This Guo Kui 锅魁 – Crispy Stuffed Flatbread is vegan and truly scrumptious with a satisfying crunch on the outside and a flavorful filling on the inside. Check out how to make this famous street snack at home.
PREP TIME30 minsCOOK TIME30 minsDOUGH RESTING TIME30 minsTOTAL TIME1 hr 30 minsCOURSEAppetizer, Breakfast, SnackCUISINEAsian, ChineseSERVINGS3 people
- 300 g all purpose flour
- 125 g room temperature water
- 50 g hot water
- ½ teaspoon salt
- 1 tablespoon oil
- 1 can [15oz] chickpeas drained and rinsed
- 2½ tablespoons soy sauce
- 1 teaspoon sugar
- pinch of salt
- pinch of black pepper
- pinch of Chinese 5-spice powder
- 6 stalks green onion chopped
- raw white sesame seeds
- oil for brushing and cooking
- Place the flour and salt in a large mixing bowl and mix until well-combined.
- Then, rub the flour with oil until you get a coarse texture.
- Mix the water in a cup and add into the flour mixture.
- Knead into a smooth dough, about 8 to 10 minutes. Cover and let it rest for 15 minutes.
- After 15 minutes, divide the dough into 6 equal parts.
- Form each part into ball and rub it with oil. Then, place them in a greased pan. Cover and rest for at least 30 minutes.
Prepare the filling
- Meanwhile, prepare the filling. Chop chickpeas into smaller pieces, and set aside. Then, clean green onions by removing the browned parts and chop to about 1cm length.
- Heat up a non-stick pan with 2-3 teaspoons oil. Then, mash and sauté chickpeas until slightly browned, about 45 seconds.

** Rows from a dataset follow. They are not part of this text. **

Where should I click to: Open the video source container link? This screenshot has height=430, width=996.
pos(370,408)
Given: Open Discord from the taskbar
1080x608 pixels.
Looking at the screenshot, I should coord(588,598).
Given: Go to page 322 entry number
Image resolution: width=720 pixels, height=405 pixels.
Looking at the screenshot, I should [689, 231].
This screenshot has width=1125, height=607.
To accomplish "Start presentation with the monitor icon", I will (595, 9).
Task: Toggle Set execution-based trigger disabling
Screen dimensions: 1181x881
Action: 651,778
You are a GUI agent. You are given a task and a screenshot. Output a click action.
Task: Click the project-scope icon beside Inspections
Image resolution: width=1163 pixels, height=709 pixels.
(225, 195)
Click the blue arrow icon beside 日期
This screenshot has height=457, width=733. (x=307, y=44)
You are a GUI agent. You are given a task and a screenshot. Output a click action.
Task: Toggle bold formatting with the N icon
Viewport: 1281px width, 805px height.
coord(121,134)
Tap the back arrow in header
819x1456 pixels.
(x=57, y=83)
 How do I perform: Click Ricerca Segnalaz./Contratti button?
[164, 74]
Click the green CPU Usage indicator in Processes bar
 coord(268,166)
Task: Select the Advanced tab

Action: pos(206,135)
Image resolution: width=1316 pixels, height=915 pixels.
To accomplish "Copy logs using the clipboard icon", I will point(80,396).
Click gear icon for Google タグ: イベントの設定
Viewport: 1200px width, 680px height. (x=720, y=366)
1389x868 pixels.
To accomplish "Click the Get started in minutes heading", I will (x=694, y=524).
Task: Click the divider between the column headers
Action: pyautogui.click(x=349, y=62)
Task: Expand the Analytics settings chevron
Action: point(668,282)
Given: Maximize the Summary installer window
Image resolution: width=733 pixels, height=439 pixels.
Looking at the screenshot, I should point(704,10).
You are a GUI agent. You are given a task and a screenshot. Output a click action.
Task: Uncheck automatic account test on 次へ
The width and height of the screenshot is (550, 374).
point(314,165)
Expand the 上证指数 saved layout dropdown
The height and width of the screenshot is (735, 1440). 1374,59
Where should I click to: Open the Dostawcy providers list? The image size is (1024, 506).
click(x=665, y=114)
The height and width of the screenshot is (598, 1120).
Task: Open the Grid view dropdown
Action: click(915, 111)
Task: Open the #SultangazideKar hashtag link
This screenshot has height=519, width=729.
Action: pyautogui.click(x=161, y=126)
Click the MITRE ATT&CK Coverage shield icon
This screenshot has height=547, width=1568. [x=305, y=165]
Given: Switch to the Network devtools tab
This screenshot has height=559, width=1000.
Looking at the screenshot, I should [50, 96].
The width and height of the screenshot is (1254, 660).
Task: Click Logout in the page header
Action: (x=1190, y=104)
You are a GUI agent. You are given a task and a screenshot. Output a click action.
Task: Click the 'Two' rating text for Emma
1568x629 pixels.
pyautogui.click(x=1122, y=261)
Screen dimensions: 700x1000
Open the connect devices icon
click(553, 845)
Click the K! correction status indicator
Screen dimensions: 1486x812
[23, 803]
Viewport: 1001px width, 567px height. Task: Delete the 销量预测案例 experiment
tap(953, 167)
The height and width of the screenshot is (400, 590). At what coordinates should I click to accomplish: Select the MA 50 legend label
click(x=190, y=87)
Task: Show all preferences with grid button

- Season with soy sauce, sugar, 5-spice poweder, salt, and pepper. Dish out and divide it into 6 equal parts.
How to assemble Guo Kui
- To make the Guo Kui, brush some oil on a cleaned surface, preferably a smooth surface such as granite, marble or smooth wood.
- Place a dough on top of the oiled surface. Brush rolling pin with oil, flatten the dough with palm and roll the dough into a thin oblong sheet.
- Take one part of chickpeas and spread onto the sheet and press down so the chickpeas stick to the dough. Then, top it with chopped onions.
- Take the top edge and fold over then press to the side to seal. This is to avoid the filling from falling out while rolling.
- Continue to roll until you reach the other end of the dough. Try to pull the dough while rolling to get a thin layer.
- You’ll end up with a plump cyclinder with pointy ends. Turn it upside down so the cyclinder is standing. Let it rest for 10 minutes and continue with the rest of the ingredients.
- After 10 minutes, take one cylinder and flatten it with minimal pressure into a disc. Go as far as you can without breaking the side (see notes). You’ll have another chance to make it thinner later.
- Wet one side with water and then dip it with raw sesame seeds. Set aside.
How to cook Guo Kui
- Preheat a non-stick pan with 3- 4 tablespoons oil, then turn heat to low.
- Take one prepared dough, and flatten it again in between your palms. Place the no sesame seeds side down. Fit as many as the pan allows in one layer with a slight gap in between each.
- Pan fry until golden brown over very low heat (see notes) on each side for about 5 to 7 minutes. While waiting, preheat oven to 375F (190°C).
- Once all the Guo Kui are done, place them on a baking sheet pan. Bake them in a preheated oven for 20 minutes to give it the extra crispy texture.
- Remove and serve warm with a side of chili sauce.
- The longer you rest the dough, the softer it is which makes it easier to press down. Don’t use too much pressure when flattening it or the side will break
- To cook the Guo Kui, I highly recommend to use low heat and slowly cook it until golden brown on both sides before baking them.
- For bake-only method
- Brush flattened Guo Kui with oil and place them on a greased pan
- Bake at preheated oven of 400°F (200°C) for 40 minutes with a turn in between until fully cooked through(Note: this method may not yield golden brown look as pictured)
- For pan-fry only
- Pan-fry flattened Guo Kui until golden brown on both sides over very low heat.